A doença pode levar o ser humano a óbito em certas idades segundo a infectologista. “É uma doença que cauda a toxicidade na medula óssea que é responsável pela produção de células do sangue, então você tem alteração dos glóbulos brancos, vermelhos e nas plaquetas, além do aumento do baço e do fígado. Na fase inicial da doença geralmente é identificada quando o paciente apresenta fraqueza, febre que não tem causa aparente e não melhora, quando é realizado um hemograma que a serie está alterada. A leishmaniose é muito grave nos extremos de idade, ela mata crianças e velhos até sem fazer diagnostico”, diz.

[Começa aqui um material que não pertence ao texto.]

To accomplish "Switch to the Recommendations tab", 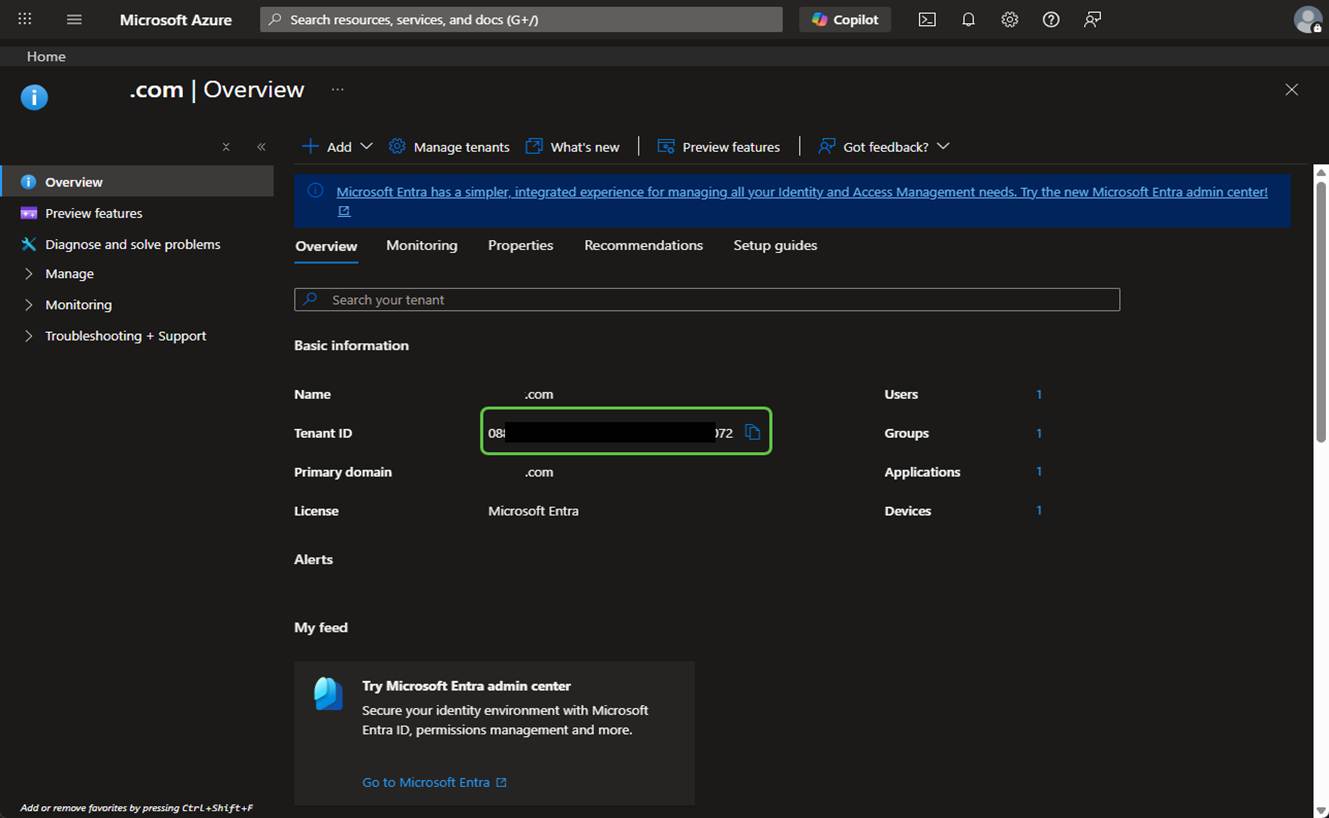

Mariela destaca que há tratamento para doença no SUS. “Existe tratamento e ele é todo disponibilizado pelo sistema único de saúde através de remédio, que hoje em dia são muito mais seguros, e o paciente ou fica internado ou vai aos hospitais todos os dias tomar o remédio e ir para casa. O Hospital Universitário hoje é referência em diagnostico e tratamento de leishmaniose”, informa.

Sem morte de cães

Nazaré Morais, presidente da Elan denuncia que o combate a leishmaniose acontece de forma errada. “Nós estamos em um momento de muita leishmaniose no estado. Na verdade o centro de zoonoses dizia que combatia a doença, mas na verdade fazia era incentivar, porque a política publica de combate a leishmania no Brasil é exatamente o contrario do que deveria ser. Você diz que está com calazar, é comprovado, daí o centro de zoonoses vai na sua região investigar, mas na verdade é para matar cachorro. Quem transmite o Salazar é o cachorro? E na hora que mata o cachorro o mosquito se suicida? Onde ele joga o cachorro morto, vira matéria orgânica podre, o mosquito mora em matéria orgânica”, diz.

Nazaré destaca que a planta cintronela é uma ótima prevenção da doença. “A planta que repele o calazar e outros mosquitos como o da dengue é a cintronela, quando o município quiser fazer uma prevenção, ele limpa o lixo orgânico e começa a dar muda de cintronela para a pessoa ter em casa com forma de repelir o inseto. Cheguei na sementeira e não há uma muda de cintronela”, destaca.

A equipe do Cinform entrou em contato com a Secretária do Meio Ambiente que é responsável pelo Horto Municipal sobre a falta de cintronela, segundo a assessoria de comunicação não houve solicitação desse tipo de muda especifico, havendo necessidade deve ser encaminhado um oficio solicitando, as mudas podem ser adquiridas na conversão de alguma multa ambiental.